4. Visualize Eigenfaces:

#Reconstruct some original images using the top eigenfaces
#Reconstruct the images from their PCA projection (approximation)
#Project back into original space
reconstructed_images = pca.inverse_transform(pca_images)  
reconstructed_images = reconstructed_images.reshape((n_samples, h_new, w_new))

#Compare original images with reconstructed images
#Number of images to show for comparison
n_images_to_show = 5  
fig, axes = plt.subplots(2, n_images_to_show, figsize=(15, 6), subplot_kw={'xticks':[], 'yticks':[]})

for i in range(n_images_to_show):
    #Show original image
    axes[0, i].imshow(grayscale_images[i], cmap='gray')
    axes[0, i].set_title(f"Original {i+1}")
    
    #Show reconstructed image
    axes[1, i].imshow(reconstructed_images[i], cmap='gray')
    axes[1, i].set_title(f"Reconstruct {i+1}")

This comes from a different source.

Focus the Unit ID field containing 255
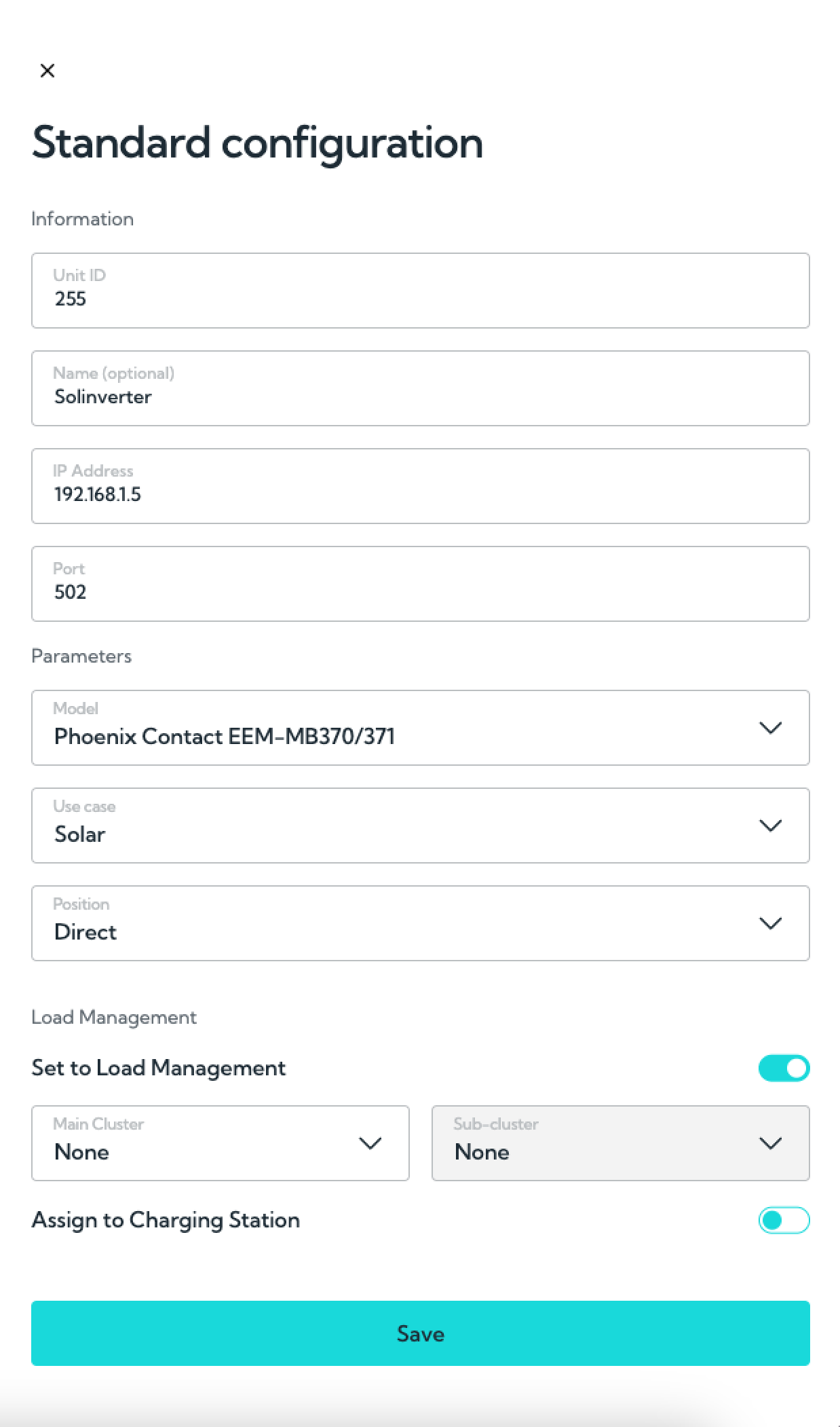Viewport: 840px width, 1427px height. pyautogui.click(x=421, y=291)
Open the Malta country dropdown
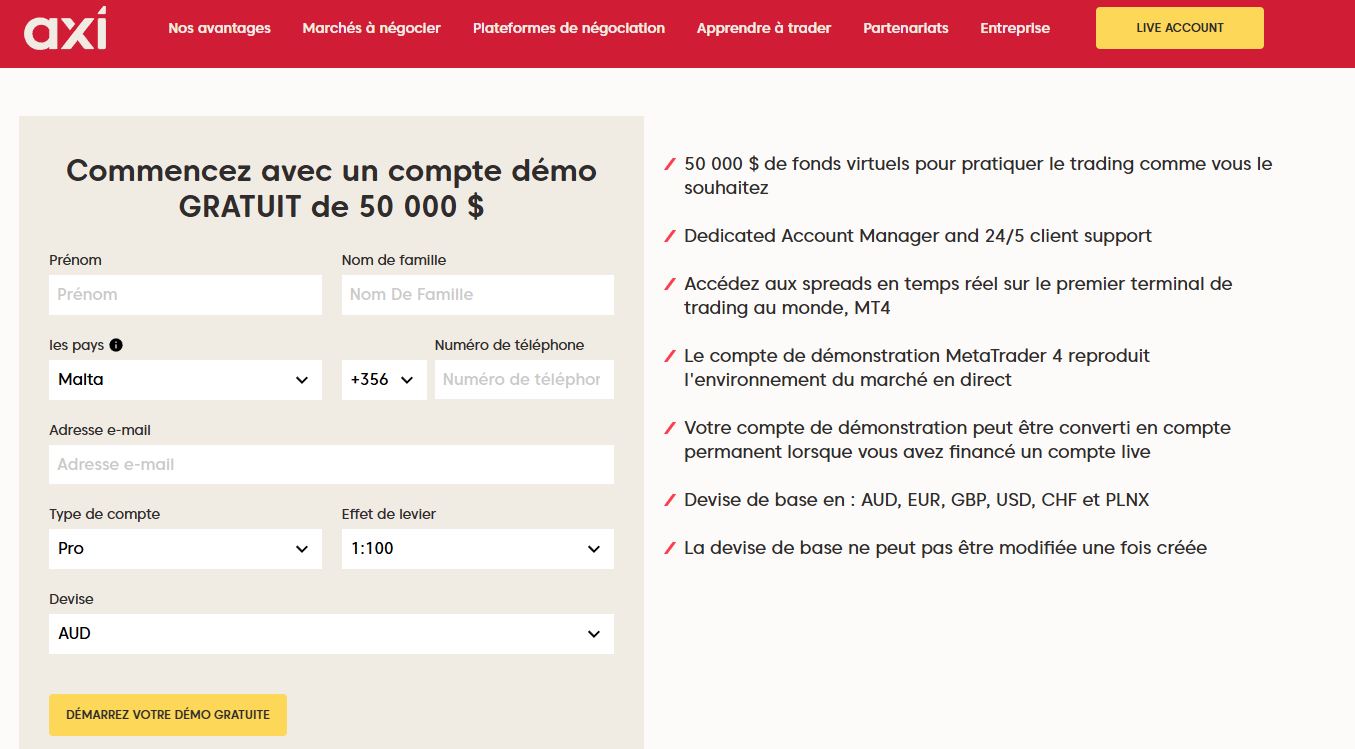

plt.suptitle('Original vs Reconstructed Images')
plt.show()

Results:

The original images are crisp and clear, showcasing a high level of detail in each face, allowing for easy recognition of the individuals. In contrast,the reconstructed images obtained through Principal Component Analysis (PCA) appear somewhat blurry, making it difficult to identify the individuals with certainty. However, they still retain some vague yet identifiable features. This is the essence of PCA. By reducing the dimensionality, it retains significant features from high-dimensional datasets in a lower-dimensional context. This not only decreases computational complexity, potentially reducing rendering times, but also makes it easier to interpret the data by minimizing ‘noise’ that may obscure recognizable patterns.